Okey, who am I kidding? I want it all, it is 24 days until Christmas, plenty of time to for the latter.
I love doing things. I love the magic of this season, the elves, the food, the deserts, the drinks, the gifts, candles, carols, fires, snow, starry cold nights, ...
So I clean... and find out that no matter how much I clean today, and if I clean 15 hours straight for a fortnight , there is no way my whole house is going to glow by Christmas. It is never going to glow, but I will thrive for it.
If I clean thoroughly, it is going to be a challenge to find the time to make food and bake and get gifts but I can do it... I would love to prepare every single food item from the scratch, but for that I should have started last year. Let's face it, if I spend 12 hours in the kitchen, two days in a row, some stuff will turn out beautifully while others will not and something is destined to burn or not rise or turn sour in the myriad ways it is possible for food to turn sour. If I close my eyes and look deeper into my memory, I can see me sneaking in the dark of the night to the compost heap with watery eyes and ruined dinner. Of course I will ignore this, it is never going to happen again because this time I will be very cautious, I will pay attention, I will measure, weight, set the timer, it will be like clockwork; there will be no room for human error, it will work out.
I know my family does not have the same expectations, because they don't live inside my head and they have lived through the many holiday seasons with me and none of them have been perfect, let's just say so far. Not a single one. No matter how hard I have tried, my cooking has not been all that great (I won't even mention about the turkey I managed to ruin totally), my deserts might sometimes have turned out good tasting if not all that good looking, I have managed to nail the present thing on a few rare occasions, but the family has always (I might be exaggerating a little bit here, but this is the season for it) been good about everything.
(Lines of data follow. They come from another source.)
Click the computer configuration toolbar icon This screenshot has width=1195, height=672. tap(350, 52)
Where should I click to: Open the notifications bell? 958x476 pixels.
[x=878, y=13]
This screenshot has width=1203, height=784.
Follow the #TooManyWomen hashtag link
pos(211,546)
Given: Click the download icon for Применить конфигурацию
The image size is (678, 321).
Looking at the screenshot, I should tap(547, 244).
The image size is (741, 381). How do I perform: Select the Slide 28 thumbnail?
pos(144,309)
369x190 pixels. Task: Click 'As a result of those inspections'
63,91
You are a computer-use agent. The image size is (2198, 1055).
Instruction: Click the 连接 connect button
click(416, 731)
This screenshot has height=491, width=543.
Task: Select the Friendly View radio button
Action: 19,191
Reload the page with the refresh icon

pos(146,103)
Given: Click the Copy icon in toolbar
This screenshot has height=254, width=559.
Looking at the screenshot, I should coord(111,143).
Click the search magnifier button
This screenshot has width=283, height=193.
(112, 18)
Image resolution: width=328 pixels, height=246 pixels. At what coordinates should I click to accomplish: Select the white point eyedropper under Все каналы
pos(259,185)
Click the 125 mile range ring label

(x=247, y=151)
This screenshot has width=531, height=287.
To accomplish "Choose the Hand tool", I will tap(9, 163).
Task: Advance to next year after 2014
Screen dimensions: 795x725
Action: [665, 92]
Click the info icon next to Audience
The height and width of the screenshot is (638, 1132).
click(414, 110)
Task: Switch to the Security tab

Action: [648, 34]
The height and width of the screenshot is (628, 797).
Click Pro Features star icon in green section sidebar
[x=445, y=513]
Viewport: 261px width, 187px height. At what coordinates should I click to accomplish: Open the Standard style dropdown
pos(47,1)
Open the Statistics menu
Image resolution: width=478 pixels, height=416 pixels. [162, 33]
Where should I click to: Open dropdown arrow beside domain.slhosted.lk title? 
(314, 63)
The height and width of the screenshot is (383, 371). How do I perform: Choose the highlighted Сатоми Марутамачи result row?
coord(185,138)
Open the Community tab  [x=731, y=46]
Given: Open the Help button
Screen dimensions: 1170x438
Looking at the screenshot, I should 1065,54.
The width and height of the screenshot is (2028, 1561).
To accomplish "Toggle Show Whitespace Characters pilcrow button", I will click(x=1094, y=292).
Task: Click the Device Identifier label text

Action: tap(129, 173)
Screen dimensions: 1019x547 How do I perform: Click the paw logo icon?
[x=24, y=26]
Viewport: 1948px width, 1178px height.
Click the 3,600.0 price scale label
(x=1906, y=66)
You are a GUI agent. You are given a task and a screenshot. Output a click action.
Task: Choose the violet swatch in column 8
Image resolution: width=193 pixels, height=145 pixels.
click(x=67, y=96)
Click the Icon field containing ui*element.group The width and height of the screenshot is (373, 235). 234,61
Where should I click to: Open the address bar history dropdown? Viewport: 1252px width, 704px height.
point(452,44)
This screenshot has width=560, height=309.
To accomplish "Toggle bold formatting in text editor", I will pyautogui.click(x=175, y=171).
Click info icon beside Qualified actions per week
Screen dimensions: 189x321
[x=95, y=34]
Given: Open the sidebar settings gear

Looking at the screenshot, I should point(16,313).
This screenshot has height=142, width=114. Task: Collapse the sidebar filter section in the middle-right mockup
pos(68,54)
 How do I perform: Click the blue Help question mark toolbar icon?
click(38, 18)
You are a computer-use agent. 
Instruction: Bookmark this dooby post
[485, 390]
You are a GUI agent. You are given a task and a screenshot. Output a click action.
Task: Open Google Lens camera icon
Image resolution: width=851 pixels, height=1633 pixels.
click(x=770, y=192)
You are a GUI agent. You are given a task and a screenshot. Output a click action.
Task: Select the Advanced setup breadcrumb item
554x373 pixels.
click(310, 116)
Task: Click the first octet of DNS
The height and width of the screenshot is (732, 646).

It is because they have not had a clue (I might have told them, I don't remember, blame the cinnamon and cardamom fumes) how perfect I would have loved everything to be. Oh, but they will be gobsmacked this year when they arrive, because finally, they are going to have the best Christmas ever. I cannot help myself. I will try one more time. (And then next year once more, if it does not work out this time.)
It really helped me to write all this down. Now that it is all out in the open, and now that you all know what my expectations are, we are good...
I can hear you and ok, I will settle for less, but only for a little less. You should not try to talk me out of this...
Ok ... I promise, I will cut corners here and there, but I will do it tastefully and gracefully. My corners will be cut perfectly - in the spirit of the season; my shortcuts will be done thoughtfully and with good taste.
I had good intentions of making a festive new banner with merry elves singing carols. The elves are singing carols alright, but what I really don't understand is why do they look so serious. After the picture was completed, I took a long look at it, expecting it to be something totally different, and the reality hit me, as it always does. I realized that they look different than my intentions... We could always say that they are perfect in their serious way.
And we can all have a perfect holiday season, it can be perfect in so many different ways, it just depends on your point of view, you can decide yourself what is your perfect.
Check the first thing off the list: a new banner. (Perfect.)